Los patógenos respiratorios presentes en la superficie del respirador podrían pasar a las manos del usuario al tocarlas, lo que podría afectar a las mucosas de la cara al volver a tocarla (esto se denomina autoinoculación). Los estudios han demostrado que algunos patógenos respiratorios pueden permanecer activos en las superficies de las mascarillas de respiración durante mucho tiempo. Sin embargo, más del 99,8% de estos microbios permanecieron adheridos al respirador después de tocarlo o simular una tos o un estornudo. Enterococos resistentes a la vancomicina (ERV),
Staphylococcus aureus resistente a la meticilina (SARM), norovirus (NV), clostridium difficile (CDIF), entre muchos otros, también pueden pasar a los respiradores de pacientes portadores de estos patógenos sanitarios comunes. Estos patógenos sobreviven durante largos periodos en el ambiente. La persona que lleva la mascarilla puede mancharse las manos con estos microorganismos, que luego se transmitirán a otras personas por contacto directo o indirecto.

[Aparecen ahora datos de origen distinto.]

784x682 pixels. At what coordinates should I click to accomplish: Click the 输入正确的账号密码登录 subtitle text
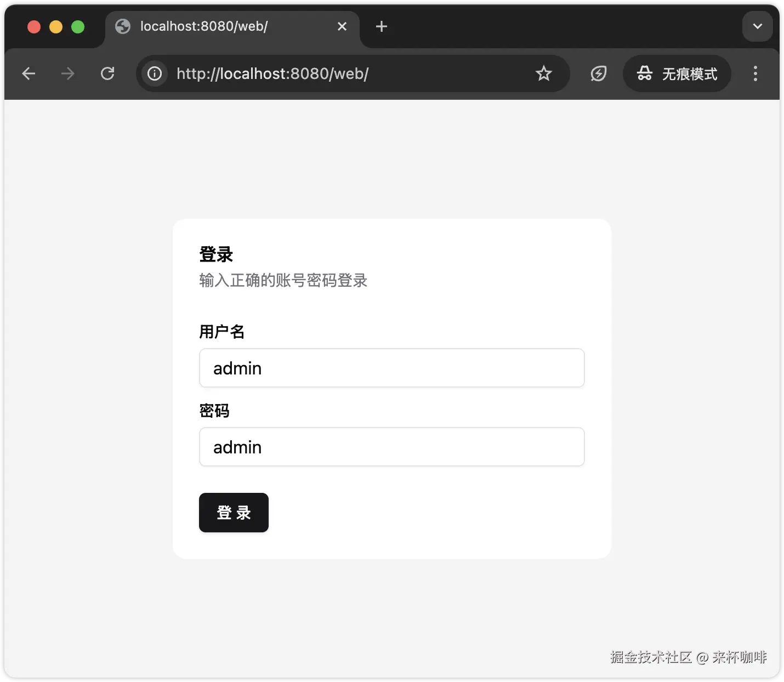pyautogui.click(x=283, y=280)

Cuando los respiradores se utilizan más de una vez, los riesgos de transmisión por contacto pueden cambiar dependiendo del procedimiento médico que se esté realizando y de la eficacia de los controles administrativos y de ingeniería. Estos controles afectan el grado de contaminación de un respirador por rociado de gotas o la deposición de partículas aerosolizadas. Por ejemplo, es probable que los procedimientos médicos que generan aerosoles, como las broncoscopias, la inducción de esputo o la intubación endotraqueal, hagan que la superficie del respirador esté más contaminada. Para disminuir los niveles de contaminación, es probable que sean efectivos el control de la fuente de los pacientes (por ejemplo, pedirles que usen mascarillas), el uso de un protector facial sobre el respirador N95 desechable o los controles de ingeniería como la ventilación de escape local.
El principal riesgo del uso prolongado y la reutilización de las mascarillas de respiración es la transmisión por contacto, que se produce al tocar una mascarilla contaminada. También se han analizado otras preocupaciones, como la disminución de la capacidad del respirador para proteger al usuario debido a una manipulación brusca o a una reutilización excesiva. El uso prolongado puede hacer que las personas se sientan peor si tienen que llevar la mascarilla durante más tiempo de lo normal. Sin embargo, esto debería ser aceptable y no debería suponer un riesgo para la salud de las personas que están debidamente autorizadas a utilizar mascarillas de respiración.